The asbestos register is created in the same way, however, it also lists the type of asbestos that’s detected during the laboratory testing. Crocidolite or blue asbestos is a higher risk than amosite or brown asbestos, with white asbestos being the lowest risk.


Type 3 Sampling Asbestos Surveys

Before renovating or demolishing a house or part of your home, make sure you have a Type 3 Asbestos Audit. A major risk is knocking down a wall and a cloud of asbestos appears. We see these asbestos hazards occur time and time again. This tends to occur after the fact when someone experienced recognises the asbestos hazard that has been uncovered, and then it’s panic stations.

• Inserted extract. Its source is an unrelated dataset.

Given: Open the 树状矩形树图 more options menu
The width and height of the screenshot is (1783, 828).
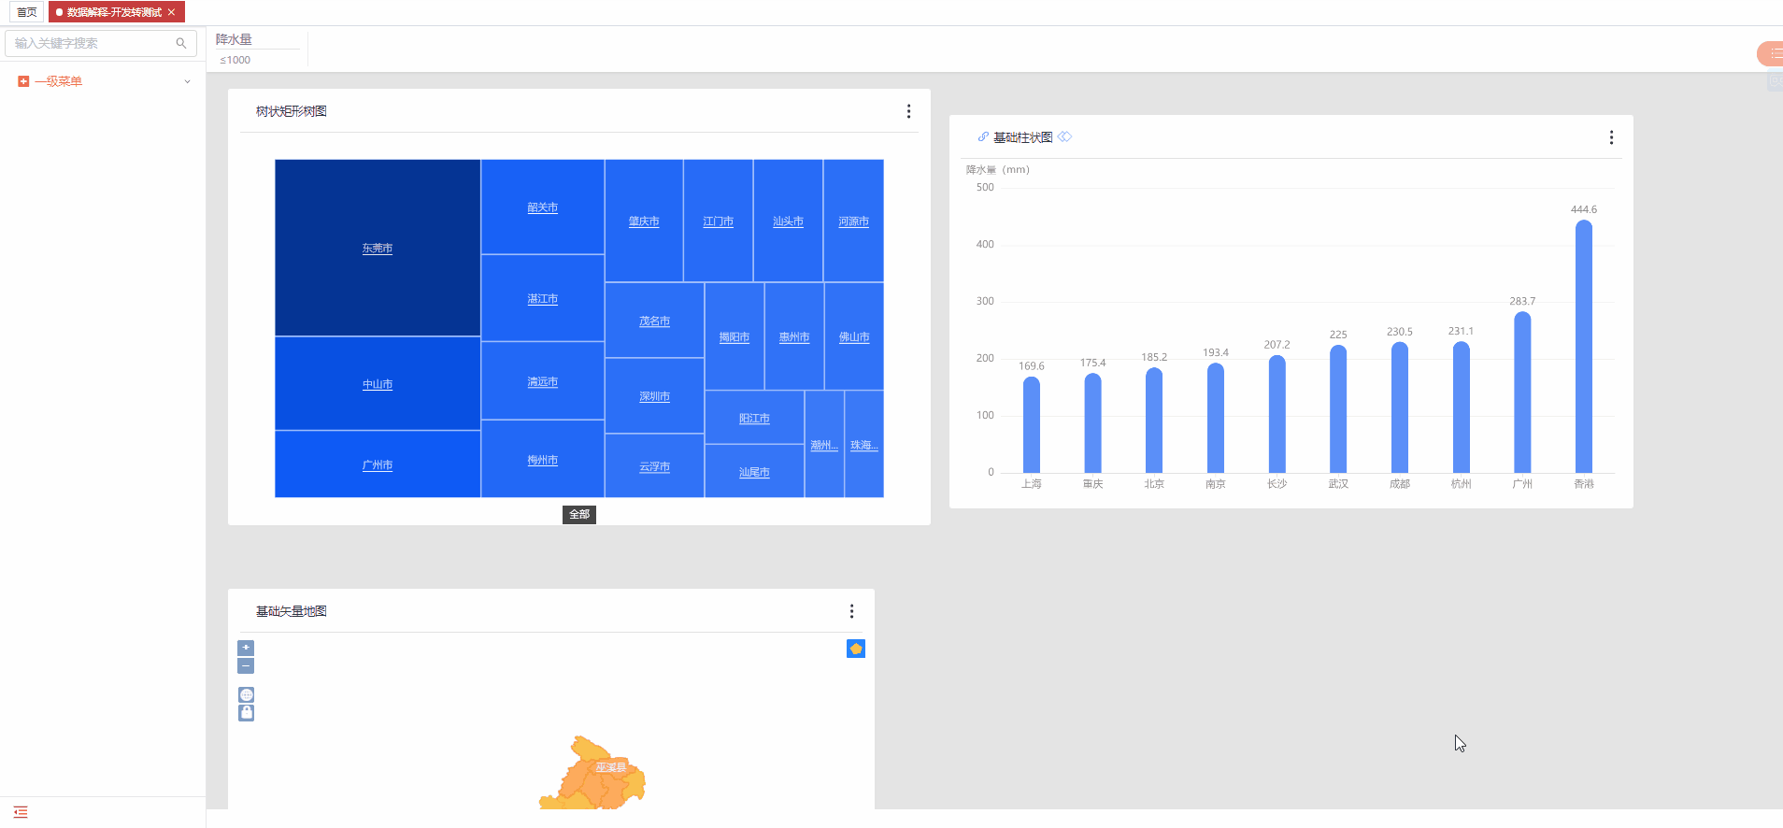Looking at the screenshot, I should pyautogui.click(x=908, y=111).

This can be prevented by undertaking an asbestos audit of the building ,which inspects the elements that may contain Asbestos Containing Material (ACM). In many instances, we find that by sampling asbestos it could be identified within the internal cavities or structure. To find the asbestos we inspect inside walls and ceilings.

The Australian Standard AS 2601—2001 The Demolition of Structures also requires that hazardous materials including asbestos be removed prior to a building or structure being demolished (clause 1.6). The Type 3 audit identifies the asbestos so that it can be removed beforehand so that it doesn’t become a risk. An asbestos clearance certificate is then provided to the builder so that there isn’t an asbestos risk during the demolition or refurbishment.

Operating without prior audits can be a costly clean-up process if asbestos fibres are released throughout the area. Some Sydney and Melbourne councils require a Type 3 asbestos audit at the time of the development application, but the best time for the audit is immediately prior to works commencing.